### Tâches proposées
- 1) Pour chacun des énoncés suivants, précisez par oui ou par non s'il concorde avec l'extrait, et citez textuellement les mots qui permettent de trancher : (a) le roman réunit vingt-six histoires ; (b) l'auteur s'était d'abord fait connaître comme romancier ; (c) l'ouvrage compte près de 700 pages.
- 2) D'après l'extrait, quel lieu Edward a-t-il quitté pour Montréal à cause de sa tragique histoire d'amour ?

--- Extrait ---

Par où commencer ? Ce roman-choral se prend par tous les bouts, dans tous les sens, mais il ne se raconte certainement pas. Vingt-six histoires. Des gens ordinaires ? Pas tout à fait non. Crédibles, humains, disparates, mais pas tout à fait ordinaires. Des personnages dans le sens le plus complet du terme.

Impossible à raconter donc, cette brique de près de 700 pages qui perfore l'insupportable moiteur de l'été montréalais (pour ceux qui pensent encore que le Québec est un endroit où il fait toujours froid !). Mais possible de dire ce que j'en ai pensé.

Séduite, d'abord. Par le talent indéniable de l'auteur qu'on a connu comme poète. Un talent de portraitiste d'abord. Chacun de ces 26 personnages prend sa vie propre, comme de la pure magie. Je n'ai pas pu m'empêcher de penser à Michel Tremblay et ses chroniques du Plateau-Mont-Royal. Voici les chroniques du Centre-Sud, version XXIe siècle, avec quelques tonnes de glauque en plus.

J'ai beaucoup entendu dire de ce livre qu'il était rempli de scènes dégoûtantes. Je ne le crois pas (bien qu'il soit sage d'avertir le public). Que ce soit un cadavre en putréfaction ou autre spectacle d'hémoglobines, que ce soit les scènes "pornographiques" qui se succèdent, rien de tout cela n'est facile, certes, mais ça se survit. C'est même drôle par moment (particulièrement les scènes "pornographiques" qui ont quelque chose d'assez ludiques parfois !). Je mets les guillemets à "pornographiques" justement parce que l'écriture incisive de DesRochers, la plume-scalpel, ne laisse place à aucune zone d'excitation. On n'est pas à ce niveau de regard. Le sexe ici est parfois utilitaire, souvent arme de destruction intime, parfois seulement, vraiment senti.

Dans ces considérations comme dans le reste, DesRochers scanne le réel. Cliché à vif. Des détails du quotidien. Des détails qui ne font pas chics. Et qui pourtant finissent par être poétiques.

Et le plus étonnant c'est qu'on s'attache à tout ce monde. D'un court chapitre à l'autre je n'ai pas vu le temps passé. Comme une bonne série télé, regardée en rafale, qui donne cette impression qu'on vit un peu dans la fiction. Ce qui frappe c'est l'humanisme que l'auteur injecte à des situations qui, aux yeux du commun des ours, en sont complètement dénuées. J'avoue un petit faible pour Zach le vendeur de drogues et sa copine Daphnée, la wanna-be actrice. Et pour Edward aussi dont la tragique histoire d'amour l'aura sorti de Floride pour le mener à Montréal.

--- Données fournies ---

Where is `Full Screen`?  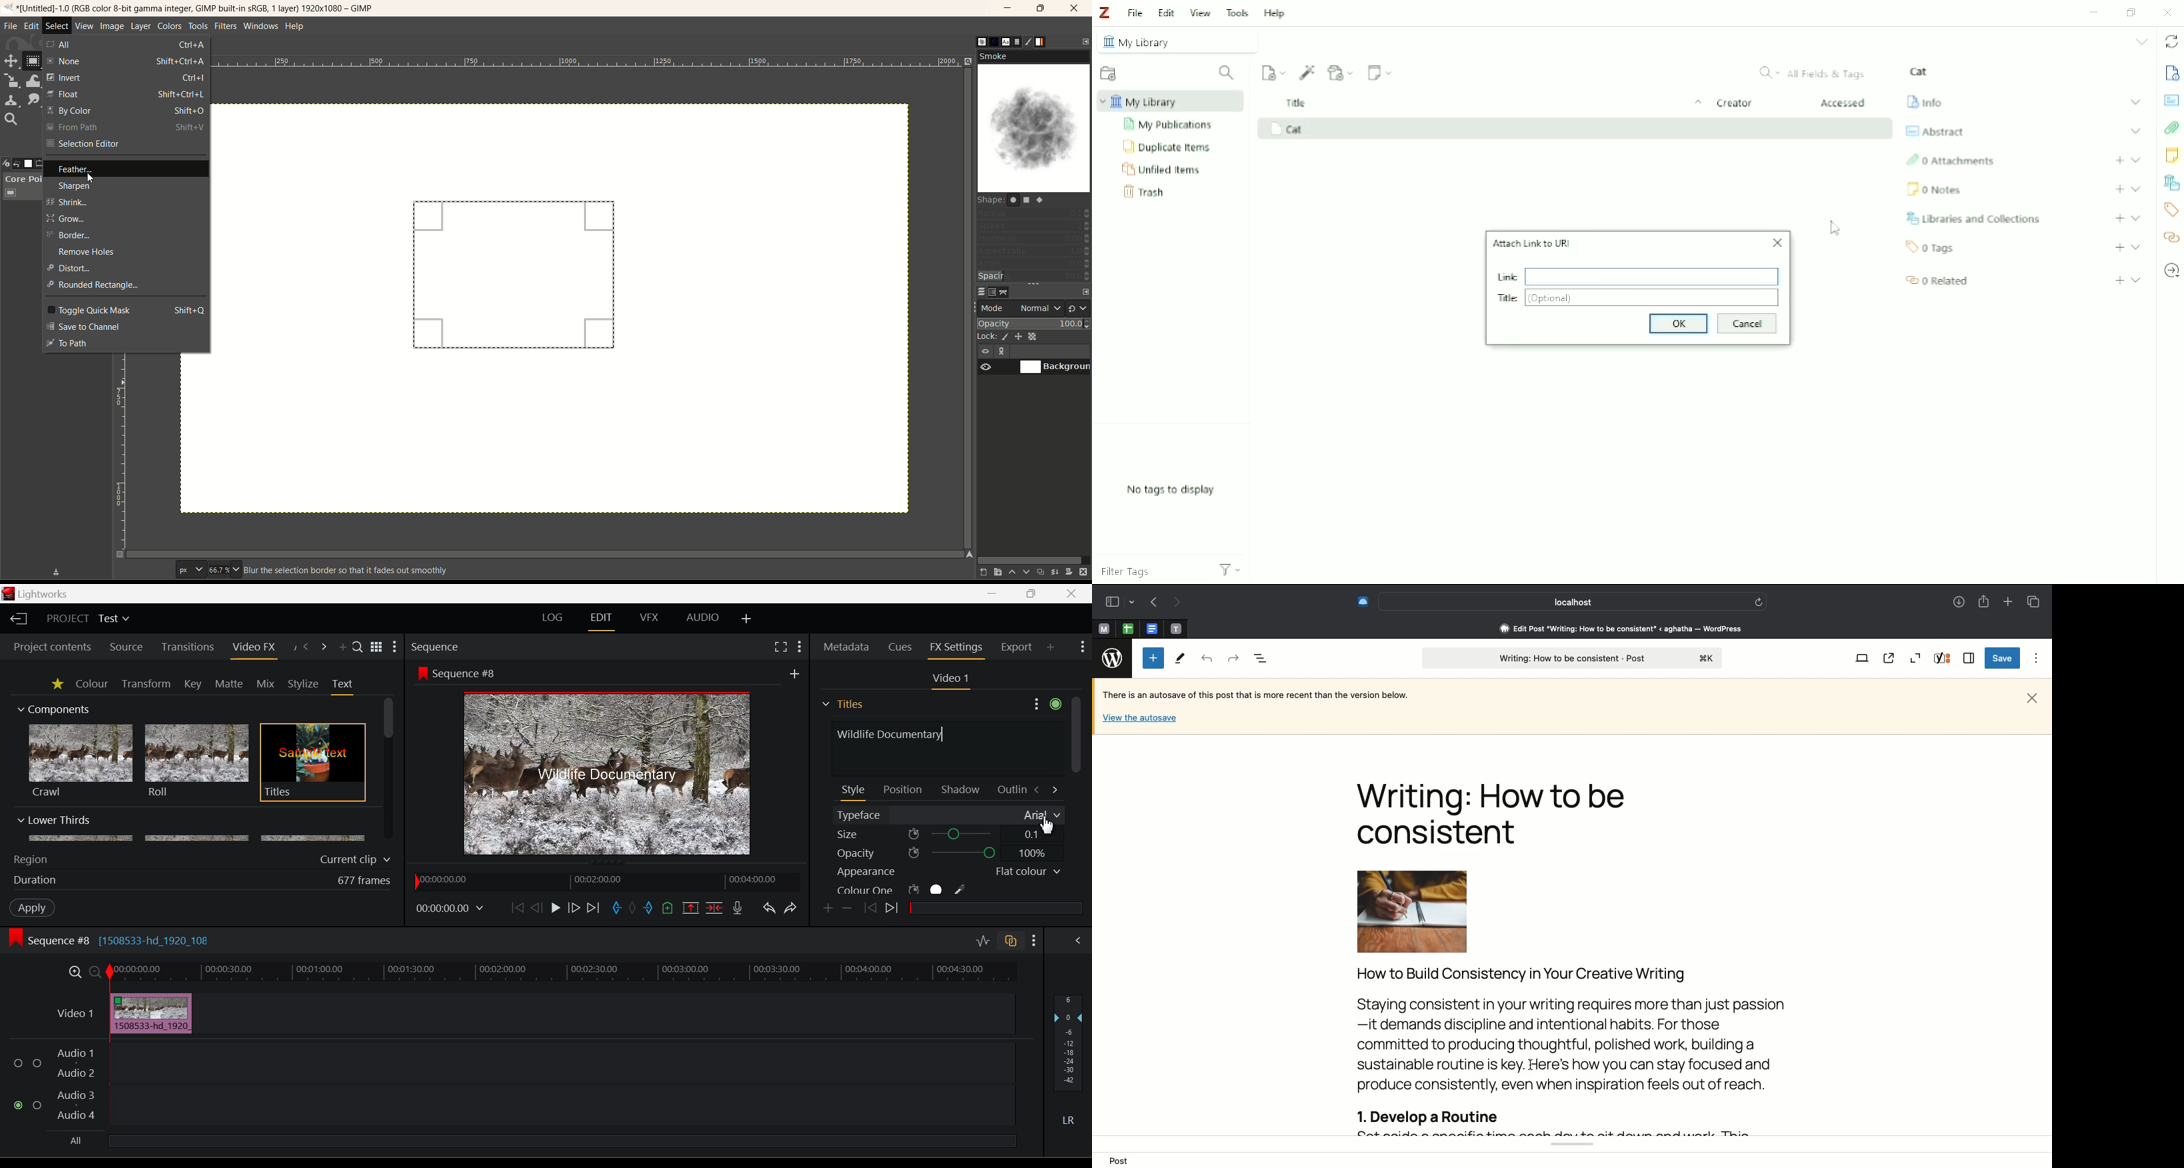 Full Screen is located at coordinates (781, 646).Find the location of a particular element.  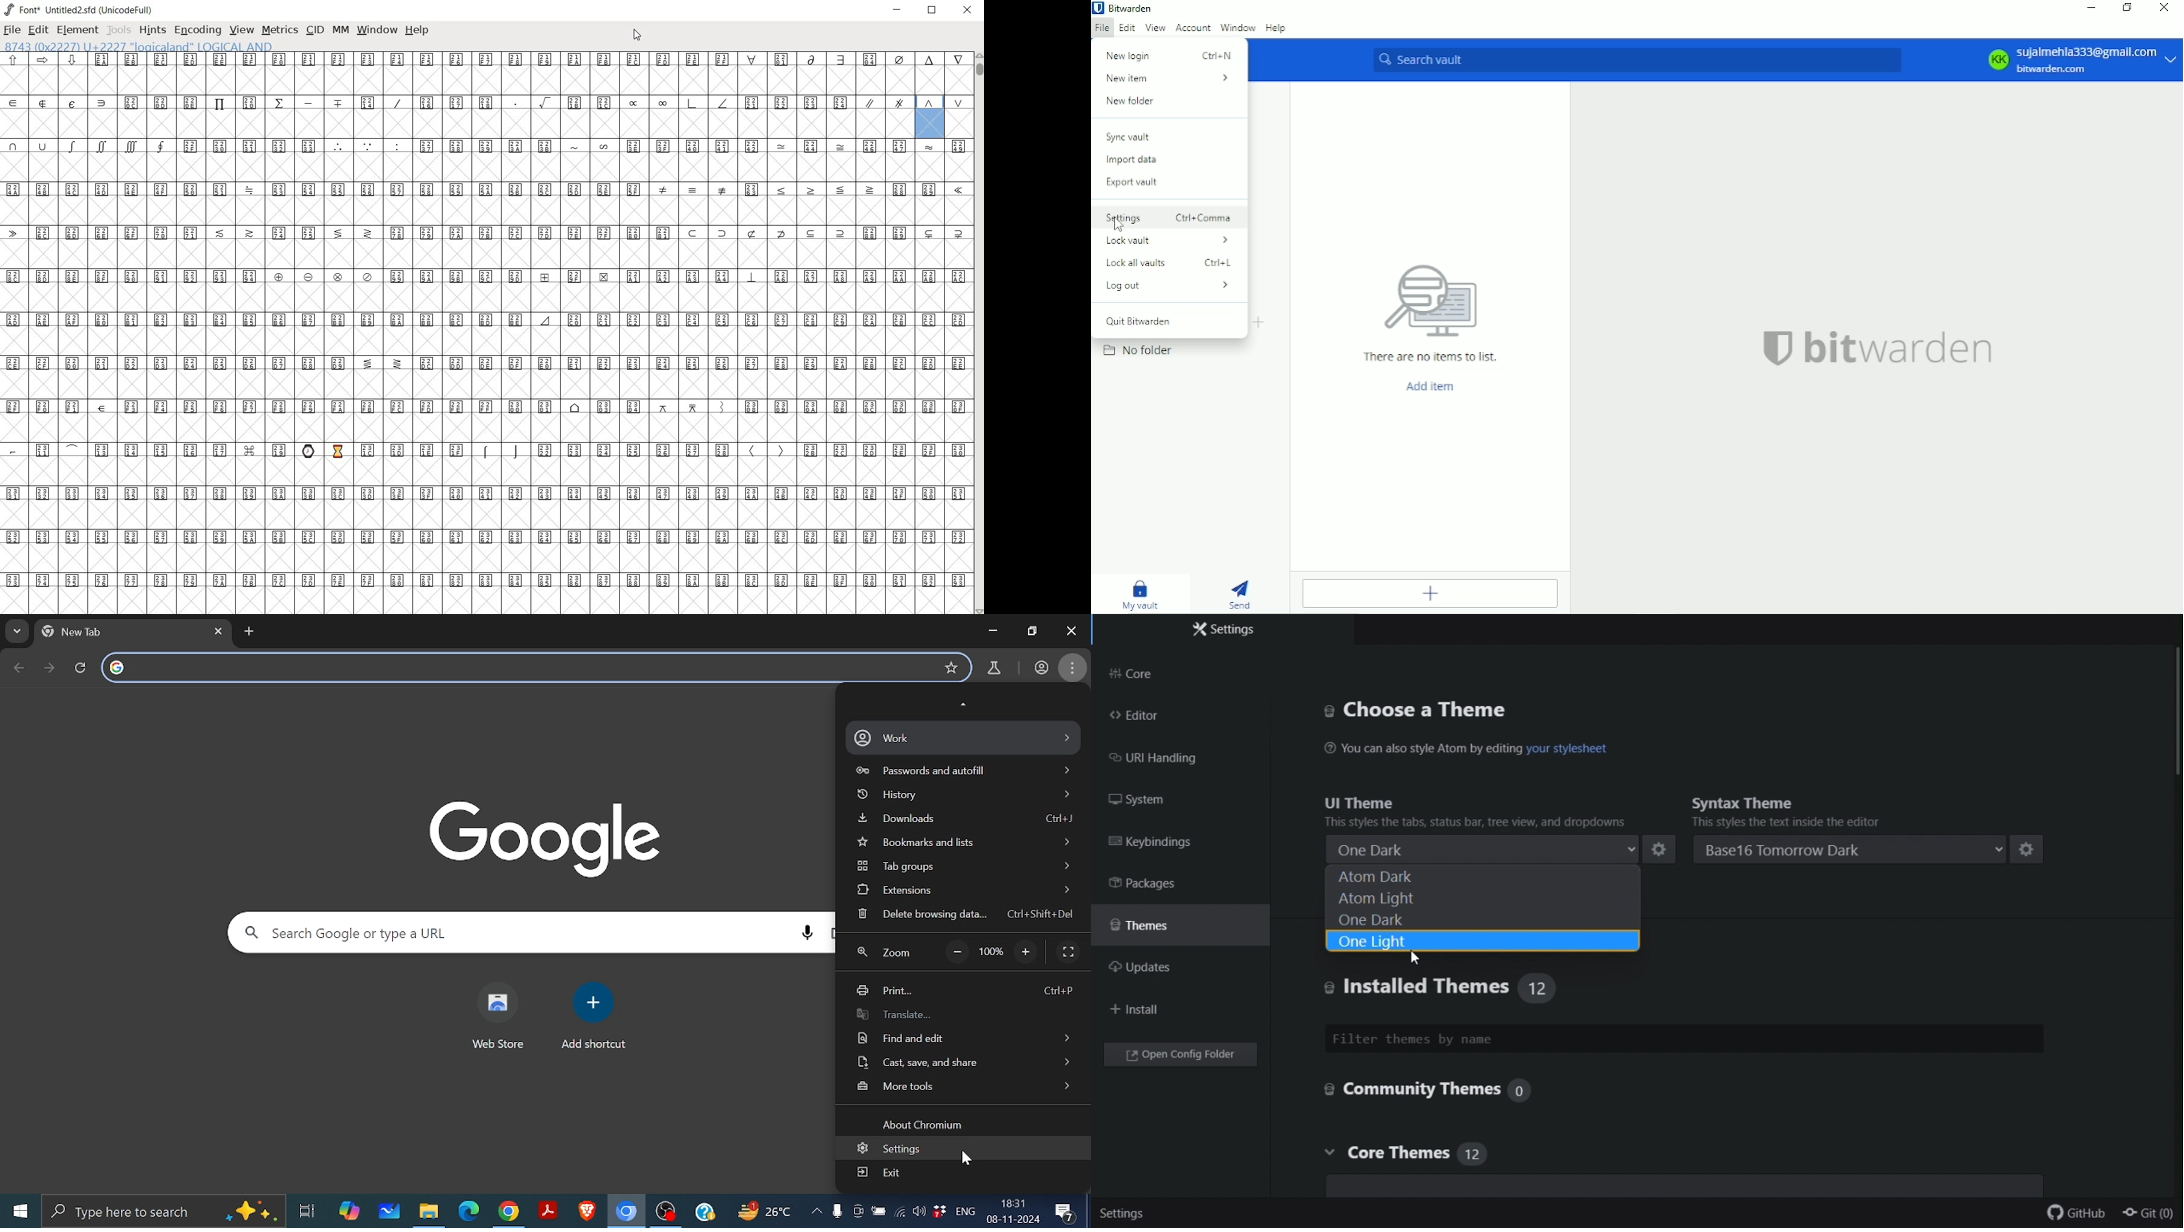

cid is located at coordinates (315, 29).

---

### Réponses détaillées
- 1)
(a) Oui : « Vingt-six histoires. »
(b) Non : « l'auteur qu'on a connu comme poète ».
(c) Oui : « cette brique de près de 700 pages ».

- 2) La Floride.